**GIVEN TASK:**
Please collect every line below that contains the string "width" and copy each of those lines in full.

**EXTRACTED MATERIAL:**

- - - - - - -

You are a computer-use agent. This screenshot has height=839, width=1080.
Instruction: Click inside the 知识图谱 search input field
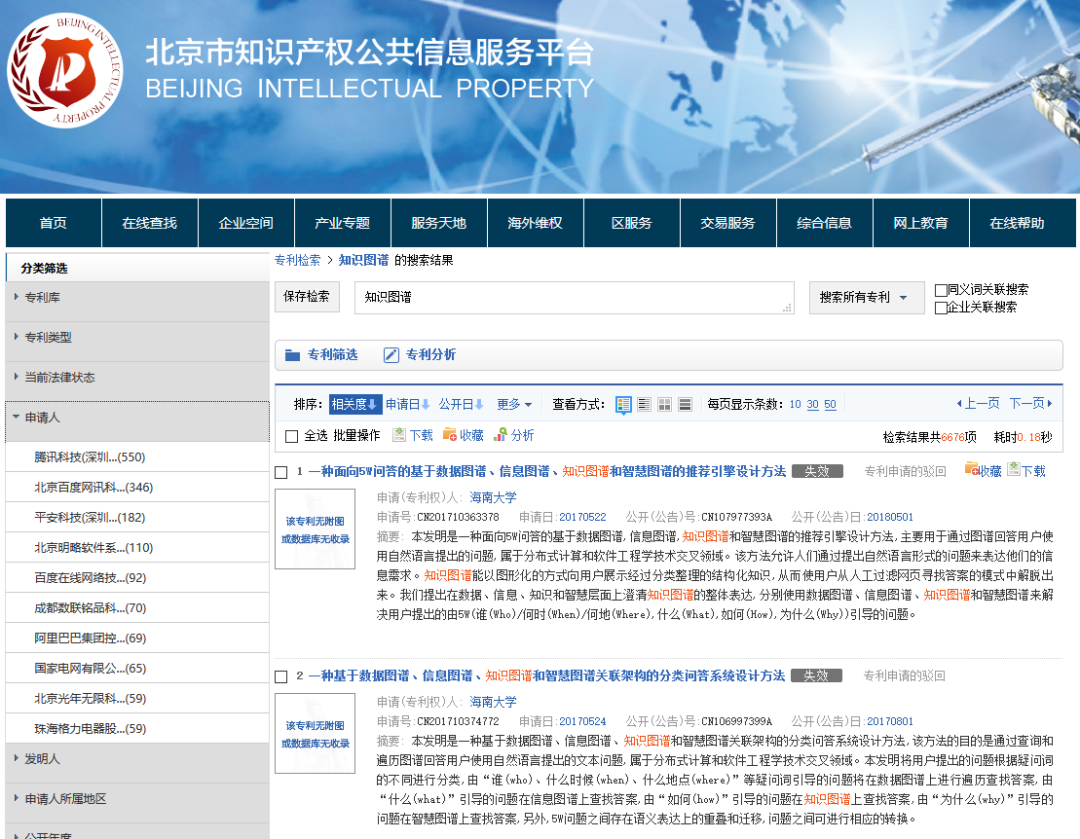coord(570,297)
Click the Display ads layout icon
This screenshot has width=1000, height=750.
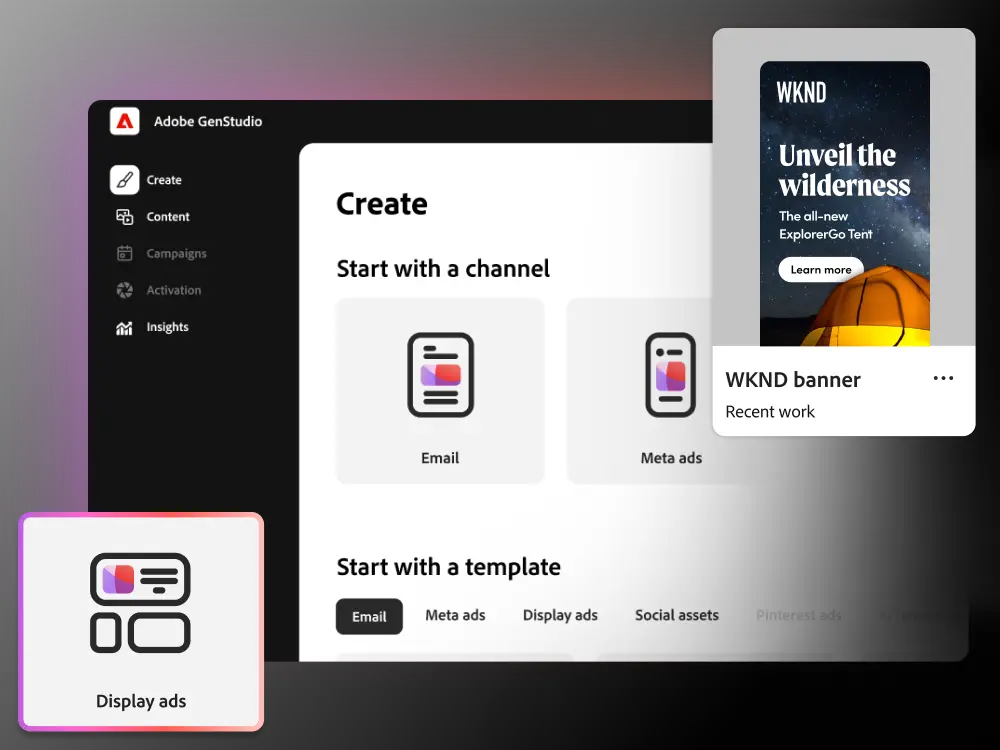(x=140, y=603)
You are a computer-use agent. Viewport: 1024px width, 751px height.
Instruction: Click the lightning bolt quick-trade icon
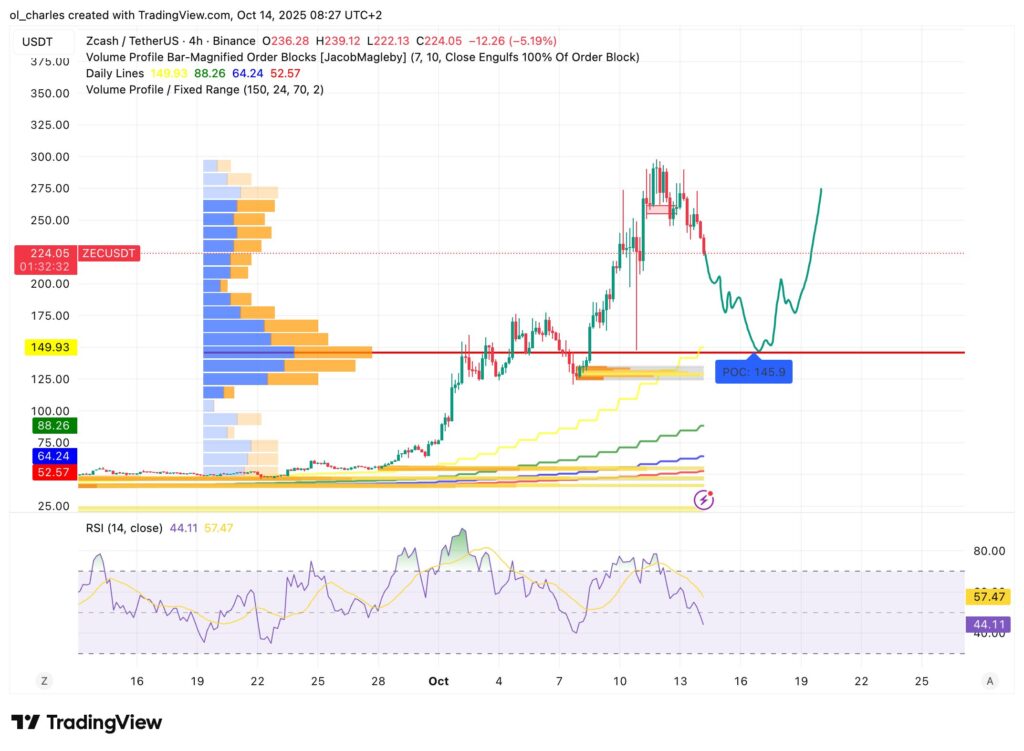[x=705, y=498]
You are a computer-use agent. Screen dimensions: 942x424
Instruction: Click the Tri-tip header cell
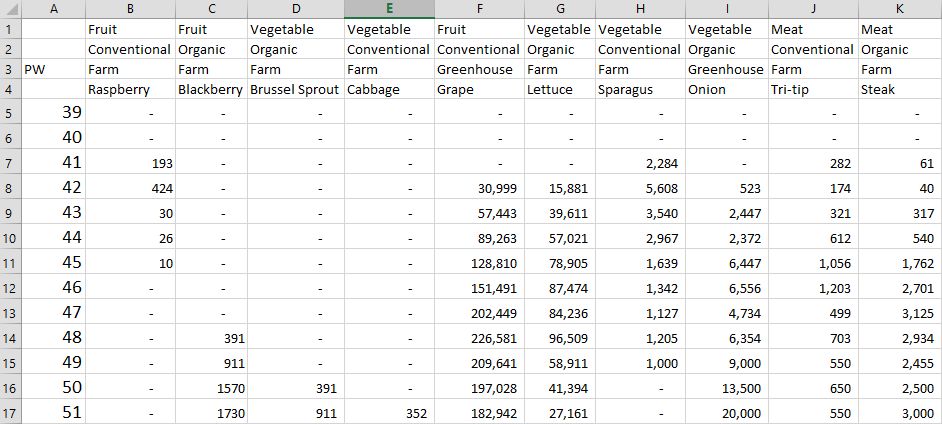point(813,89)
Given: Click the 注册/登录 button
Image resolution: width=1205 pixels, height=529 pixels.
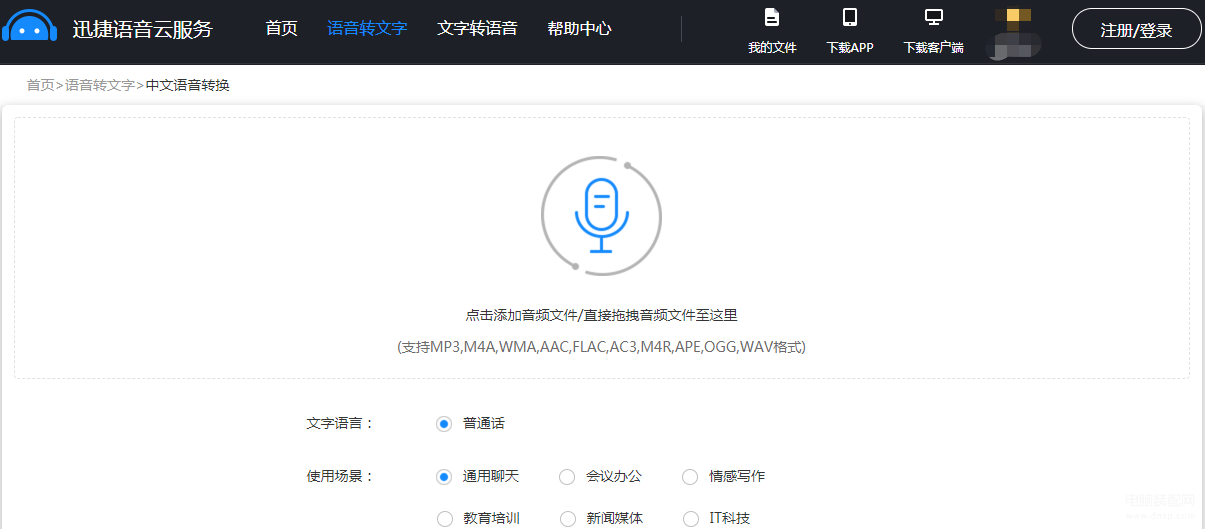Looking at the screenshot, I should [x=1136, y=30].
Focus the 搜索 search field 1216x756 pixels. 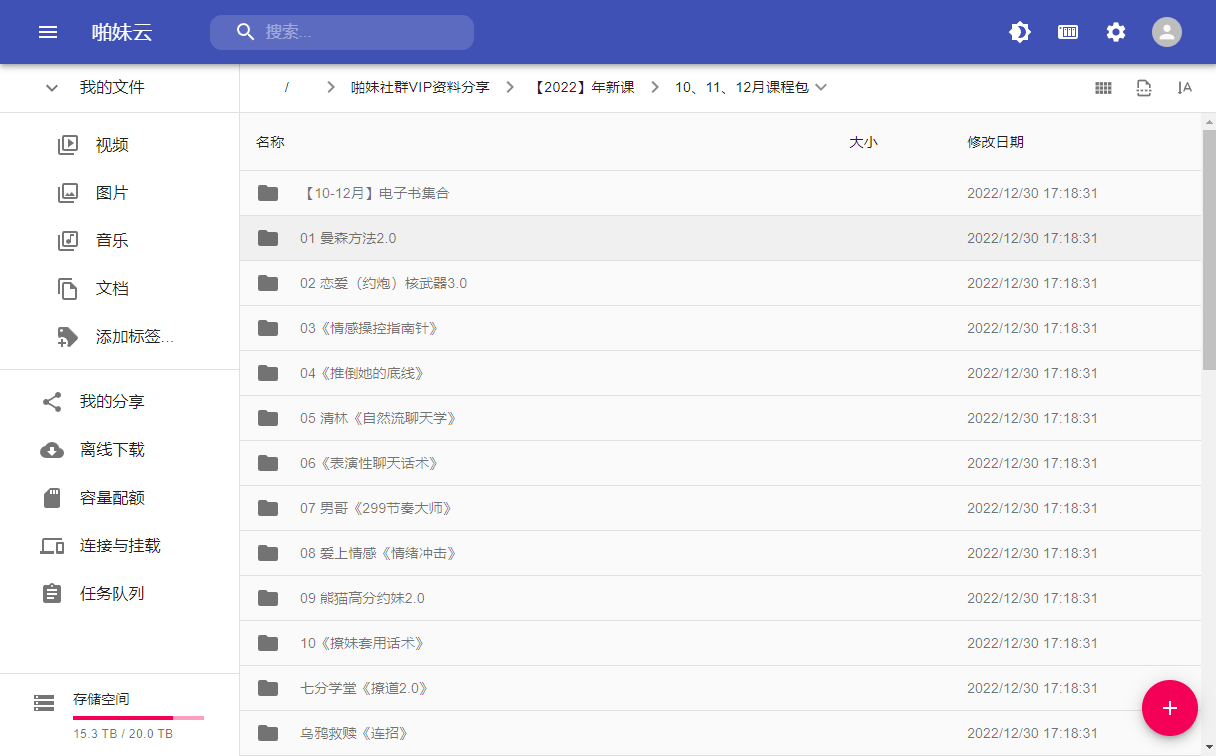[x=360, y=32]
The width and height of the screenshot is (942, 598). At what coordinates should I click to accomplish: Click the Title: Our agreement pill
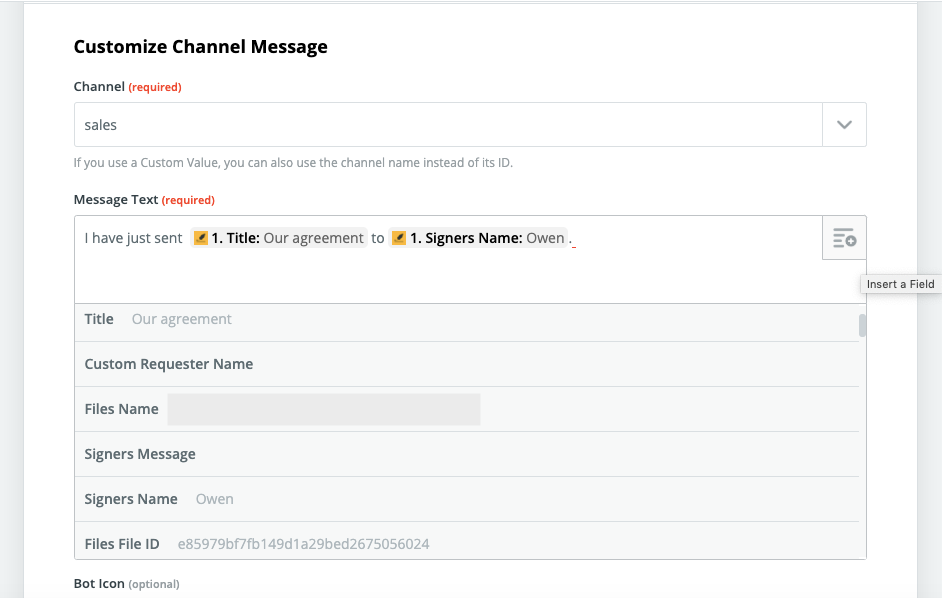tap(279, 238)
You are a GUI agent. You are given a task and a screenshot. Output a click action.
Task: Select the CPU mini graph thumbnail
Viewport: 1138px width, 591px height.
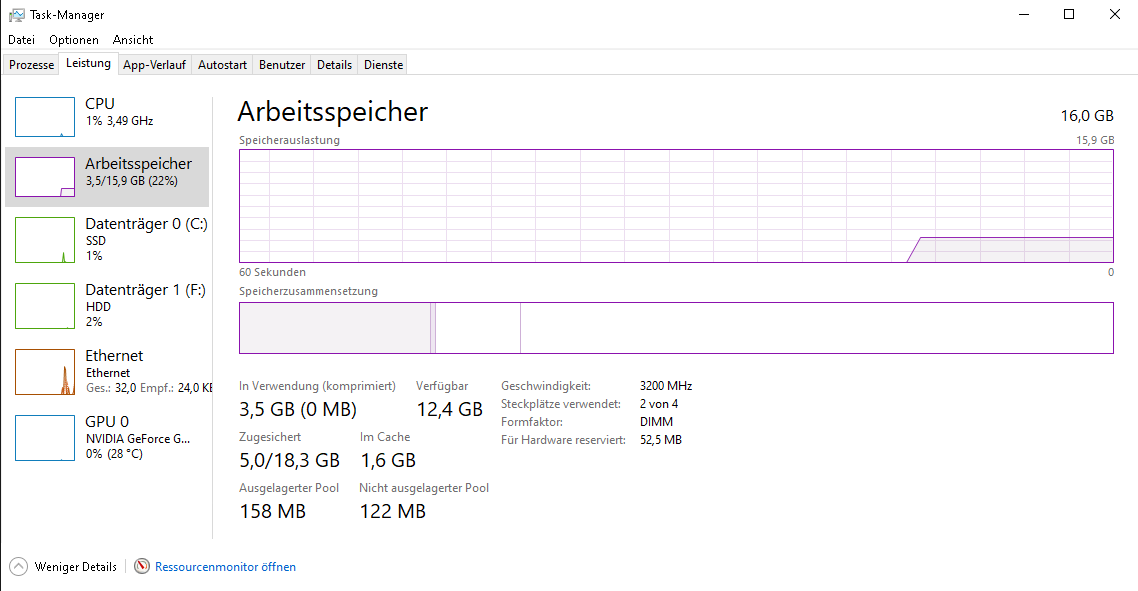(x=45, y=117)
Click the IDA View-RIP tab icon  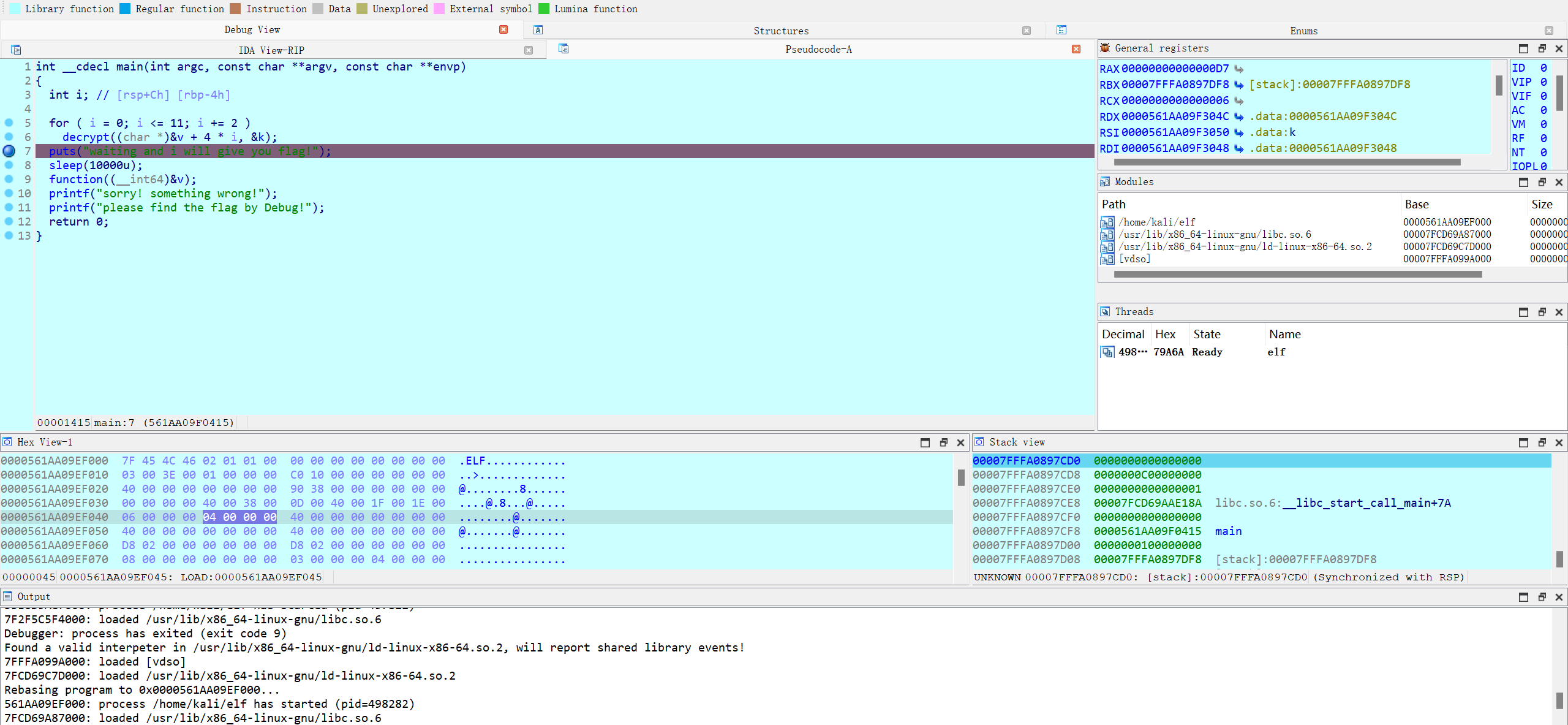point(16,50)
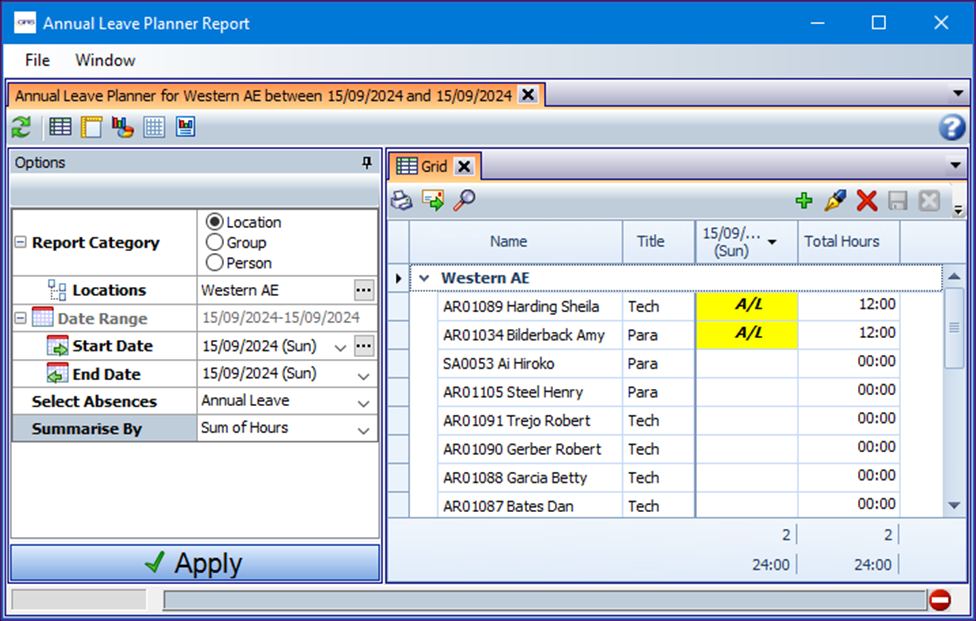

- - - - - - -

**ANSWER TO THIS EXERCISE:**
You are a computer-use agent. This screenshot has height=839, width=1080.
This screenshot has width=1000, height=750.
You are a computer-use agent. Viewport: 1024px width, 751px height.
Image resolution: width=1205 pixels, height=529 pixels.
The width and height of the screenshot is (942, 598). At what coordinates should I click to accomplish: Click the Title: Our agreement pill
Viewport: 1138px width, 591px height.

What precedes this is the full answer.